The approach has appeared to help. Doyle said flashes of the old Chris are more common and he is gaining confidence.
“It’s more prevalent,” Doyle said. “I think it will get better.”
Doyle said he thought that wrestling could be therapeutic and be a benefit, providing a distraction from the struggle. He said the wrestling team and community resemble a family.
“I didn’t want him to think he was alone,” Doyle said. “Like we were excluding him and when it was on his terms and he wanted to come back the door was open.”
The season began and shortly after competition started Chris was wrestling for the Mustangs. He beat two ranked wrestlers, earning a runner-up finish at the Independence tournament. He placed in two more tournaments, winning a tournament at Oelwein, before his hiatus.

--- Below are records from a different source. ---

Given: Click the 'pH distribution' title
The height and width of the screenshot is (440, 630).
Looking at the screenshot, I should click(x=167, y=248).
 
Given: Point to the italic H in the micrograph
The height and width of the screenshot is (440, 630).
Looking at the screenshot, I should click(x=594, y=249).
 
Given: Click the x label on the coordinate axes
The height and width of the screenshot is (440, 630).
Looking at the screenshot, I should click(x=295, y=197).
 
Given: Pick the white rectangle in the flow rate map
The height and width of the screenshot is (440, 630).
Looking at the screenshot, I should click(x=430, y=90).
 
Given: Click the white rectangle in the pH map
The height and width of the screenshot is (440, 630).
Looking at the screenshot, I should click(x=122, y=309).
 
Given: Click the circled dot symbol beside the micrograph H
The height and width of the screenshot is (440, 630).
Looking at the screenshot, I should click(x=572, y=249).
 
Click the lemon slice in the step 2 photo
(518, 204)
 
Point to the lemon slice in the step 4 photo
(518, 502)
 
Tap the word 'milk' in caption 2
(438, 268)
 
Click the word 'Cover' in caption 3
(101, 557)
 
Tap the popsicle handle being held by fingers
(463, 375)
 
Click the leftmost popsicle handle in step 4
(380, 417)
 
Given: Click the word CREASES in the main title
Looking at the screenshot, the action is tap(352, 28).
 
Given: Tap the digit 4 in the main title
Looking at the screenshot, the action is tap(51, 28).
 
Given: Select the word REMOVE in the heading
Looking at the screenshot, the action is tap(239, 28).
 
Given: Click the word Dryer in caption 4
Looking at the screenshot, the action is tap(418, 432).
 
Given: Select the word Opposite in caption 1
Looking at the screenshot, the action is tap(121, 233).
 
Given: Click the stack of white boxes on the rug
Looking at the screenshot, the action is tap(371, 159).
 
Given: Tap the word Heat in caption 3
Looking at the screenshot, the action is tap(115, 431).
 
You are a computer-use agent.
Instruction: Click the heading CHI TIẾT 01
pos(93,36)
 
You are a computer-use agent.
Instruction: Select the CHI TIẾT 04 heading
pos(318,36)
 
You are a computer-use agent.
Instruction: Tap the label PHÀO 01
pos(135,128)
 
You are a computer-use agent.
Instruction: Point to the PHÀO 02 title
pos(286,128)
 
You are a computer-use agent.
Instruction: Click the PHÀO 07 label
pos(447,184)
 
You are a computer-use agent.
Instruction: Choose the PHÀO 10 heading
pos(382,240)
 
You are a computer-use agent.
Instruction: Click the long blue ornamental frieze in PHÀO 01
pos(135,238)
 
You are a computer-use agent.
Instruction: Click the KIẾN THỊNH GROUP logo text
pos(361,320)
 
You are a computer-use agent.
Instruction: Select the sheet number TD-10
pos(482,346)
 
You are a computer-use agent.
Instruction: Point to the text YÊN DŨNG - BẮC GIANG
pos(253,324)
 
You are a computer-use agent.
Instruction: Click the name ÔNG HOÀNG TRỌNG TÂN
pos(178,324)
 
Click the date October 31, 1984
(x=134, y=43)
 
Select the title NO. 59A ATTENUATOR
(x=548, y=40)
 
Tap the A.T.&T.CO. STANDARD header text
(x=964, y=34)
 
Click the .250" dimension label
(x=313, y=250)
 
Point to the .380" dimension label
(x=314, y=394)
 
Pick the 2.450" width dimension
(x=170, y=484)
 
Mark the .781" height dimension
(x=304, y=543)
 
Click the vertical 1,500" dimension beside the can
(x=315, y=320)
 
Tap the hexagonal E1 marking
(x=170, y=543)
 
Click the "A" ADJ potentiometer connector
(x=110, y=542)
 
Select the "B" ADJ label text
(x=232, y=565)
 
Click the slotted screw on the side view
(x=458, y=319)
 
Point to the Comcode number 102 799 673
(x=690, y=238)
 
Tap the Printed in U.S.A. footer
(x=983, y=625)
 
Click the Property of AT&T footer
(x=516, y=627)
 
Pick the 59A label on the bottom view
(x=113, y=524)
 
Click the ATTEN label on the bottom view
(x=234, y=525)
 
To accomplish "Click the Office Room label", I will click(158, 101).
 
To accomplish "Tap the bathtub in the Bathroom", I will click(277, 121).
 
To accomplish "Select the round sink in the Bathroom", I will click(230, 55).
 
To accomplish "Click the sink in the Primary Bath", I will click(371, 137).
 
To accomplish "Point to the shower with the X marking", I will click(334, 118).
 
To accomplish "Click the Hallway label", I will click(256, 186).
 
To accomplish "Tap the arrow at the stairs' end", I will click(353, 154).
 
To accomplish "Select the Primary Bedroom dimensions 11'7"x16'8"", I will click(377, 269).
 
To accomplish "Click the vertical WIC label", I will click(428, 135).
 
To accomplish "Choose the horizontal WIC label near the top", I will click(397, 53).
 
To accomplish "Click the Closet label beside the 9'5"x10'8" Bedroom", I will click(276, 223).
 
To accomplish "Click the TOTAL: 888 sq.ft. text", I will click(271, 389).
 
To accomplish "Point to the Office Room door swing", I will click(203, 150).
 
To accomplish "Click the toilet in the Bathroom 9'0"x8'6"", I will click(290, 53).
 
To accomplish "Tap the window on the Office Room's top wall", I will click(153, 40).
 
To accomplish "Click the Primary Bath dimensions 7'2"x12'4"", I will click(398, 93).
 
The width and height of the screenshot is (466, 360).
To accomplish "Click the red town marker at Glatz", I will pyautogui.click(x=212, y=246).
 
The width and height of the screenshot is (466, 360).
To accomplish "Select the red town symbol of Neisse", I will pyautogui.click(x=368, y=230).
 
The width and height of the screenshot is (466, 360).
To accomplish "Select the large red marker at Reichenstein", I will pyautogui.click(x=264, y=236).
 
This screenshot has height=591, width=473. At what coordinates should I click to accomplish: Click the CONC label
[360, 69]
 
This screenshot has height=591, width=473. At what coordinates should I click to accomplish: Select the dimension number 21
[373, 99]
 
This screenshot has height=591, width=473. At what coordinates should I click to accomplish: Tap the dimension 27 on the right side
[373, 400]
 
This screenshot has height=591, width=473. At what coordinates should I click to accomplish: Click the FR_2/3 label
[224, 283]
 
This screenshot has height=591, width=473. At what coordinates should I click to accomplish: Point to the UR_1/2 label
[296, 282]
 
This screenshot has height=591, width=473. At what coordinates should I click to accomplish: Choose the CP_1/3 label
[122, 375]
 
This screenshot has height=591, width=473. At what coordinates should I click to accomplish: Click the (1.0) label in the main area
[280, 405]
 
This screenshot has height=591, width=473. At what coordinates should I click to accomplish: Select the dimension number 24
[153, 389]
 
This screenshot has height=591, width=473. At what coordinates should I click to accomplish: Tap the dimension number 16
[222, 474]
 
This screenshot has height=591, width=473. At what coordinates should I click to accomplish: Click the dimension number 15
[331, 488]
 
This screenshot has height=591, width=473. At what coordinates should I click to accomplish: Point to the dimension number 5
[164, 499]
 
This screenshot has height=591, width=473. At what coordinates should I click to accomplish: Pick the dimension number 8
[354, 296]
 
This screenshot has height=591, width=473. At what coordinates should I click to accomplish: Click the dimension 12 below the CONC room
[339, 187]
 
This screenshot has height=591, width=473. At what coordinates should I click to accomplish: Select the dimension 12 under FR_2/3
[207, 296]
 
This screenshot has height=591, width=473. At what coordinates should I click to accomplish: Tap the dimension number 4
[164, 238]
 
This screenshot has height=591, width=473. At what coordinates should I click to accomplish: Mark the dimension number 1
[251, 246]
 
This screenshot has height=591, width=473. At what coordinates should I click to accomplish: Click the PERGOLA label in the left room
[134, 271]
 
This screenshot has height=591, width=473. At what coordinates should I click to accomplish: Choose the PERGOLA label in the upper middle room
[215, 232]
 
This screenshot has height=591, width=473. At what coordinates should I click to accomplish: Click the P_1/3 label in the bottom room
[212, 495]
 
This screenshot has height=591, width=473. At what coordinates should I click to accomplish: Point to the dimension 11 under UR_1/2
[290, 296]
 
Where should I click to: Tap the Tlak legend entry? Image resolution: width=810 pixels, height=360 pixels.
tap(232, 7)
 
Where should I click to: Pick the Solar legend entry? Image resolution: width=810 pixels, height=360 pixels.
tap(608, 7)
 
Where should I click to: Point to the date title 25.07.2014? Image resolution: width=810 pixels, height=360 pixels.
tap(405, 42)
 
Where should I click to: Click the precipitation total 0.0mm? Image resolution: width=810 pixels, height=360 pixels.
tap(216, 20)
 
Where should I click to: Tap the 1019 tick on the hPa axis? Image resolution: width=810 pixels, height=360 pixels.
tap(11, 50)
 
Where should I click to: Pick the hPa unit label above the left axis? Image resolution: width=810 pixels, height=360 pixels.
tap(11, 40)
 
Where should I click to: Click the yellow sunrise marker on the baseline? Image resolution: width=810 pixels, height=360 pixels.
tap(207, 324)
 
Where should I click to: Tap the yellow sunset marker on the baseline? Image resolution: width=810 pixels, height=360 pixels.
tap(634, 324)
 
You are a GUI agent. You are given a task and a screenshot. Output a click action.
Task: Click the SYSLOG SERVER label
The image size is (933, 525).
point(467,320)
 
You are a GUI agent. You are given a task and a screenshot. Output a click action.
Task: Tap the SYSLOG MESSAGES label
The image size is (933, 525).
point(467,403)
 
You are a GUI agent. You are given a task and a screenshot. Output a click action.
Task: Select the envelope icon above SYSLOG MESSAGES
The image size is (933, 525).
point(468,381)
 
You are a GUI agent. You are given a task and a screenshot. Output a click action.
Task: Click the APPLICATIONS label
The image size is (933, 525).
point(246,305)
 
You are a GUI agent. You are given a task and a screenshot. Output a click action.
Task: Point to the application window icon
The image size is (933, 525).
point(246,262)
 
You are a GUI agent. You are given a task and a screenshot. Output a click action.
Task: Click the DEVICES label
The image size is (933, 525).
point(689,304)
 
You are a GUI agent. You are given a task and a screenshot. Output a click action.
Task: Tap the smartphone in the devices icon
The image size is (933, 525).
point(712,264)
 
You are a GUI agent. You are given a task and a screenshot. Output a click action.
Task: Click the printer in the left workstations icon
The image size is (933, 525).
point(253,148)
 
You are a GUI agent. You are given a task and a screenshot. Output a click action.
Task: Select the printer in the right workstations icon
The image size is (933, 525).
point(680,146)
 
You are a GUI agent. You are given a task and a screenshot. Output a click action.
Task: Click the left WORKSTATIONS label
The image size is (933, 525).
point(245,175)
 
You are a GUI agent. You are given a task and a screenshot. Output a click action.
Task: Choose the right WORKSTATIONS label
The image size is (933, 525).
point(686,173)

Since his return, Johnson (17-5) helped the Mustangs capture their second straight Wamac Conference crown, following a discussion with assistant coach Keith Donnelly a week before the conference meet led to his return. Although he finished fifth, he pinned his way through the consolation bracket, earning important bonus and advancement points.
“He was really disappointed with fifth, but I told him, ‘Do you know what you did for the team? Do you know how many (points) to got for the team?’ ” Micki Johnson said. “I don’t think he was thinking of it that way at all.”
He was also one of nine Independence district qualifiers and helped the team reach Wednesday’s regional dual finals. His goal is to get to Des Moines and he knows what he has to do to achieve it.
“Just wrestling hard,” Chris Johnson said. “This is my last shot of the year.”
This wasn’t the first Johnson had to face adversity with a parent and the Independence wrestling program came to the aid of the Johnson family. Three years ago, Micki had a brain tumor surgically removed and members of the program raised thousands of dollars to help with costs. Chris has shown his resilience during both events.
“He’s a survivor,” Micki Johnson said.
That process is far from over, but he will deal with it and move on with the help of his team.
“I’m not completely over it, which I don’t think I ever will be,” Chris Johnson said. “But, I have improved.”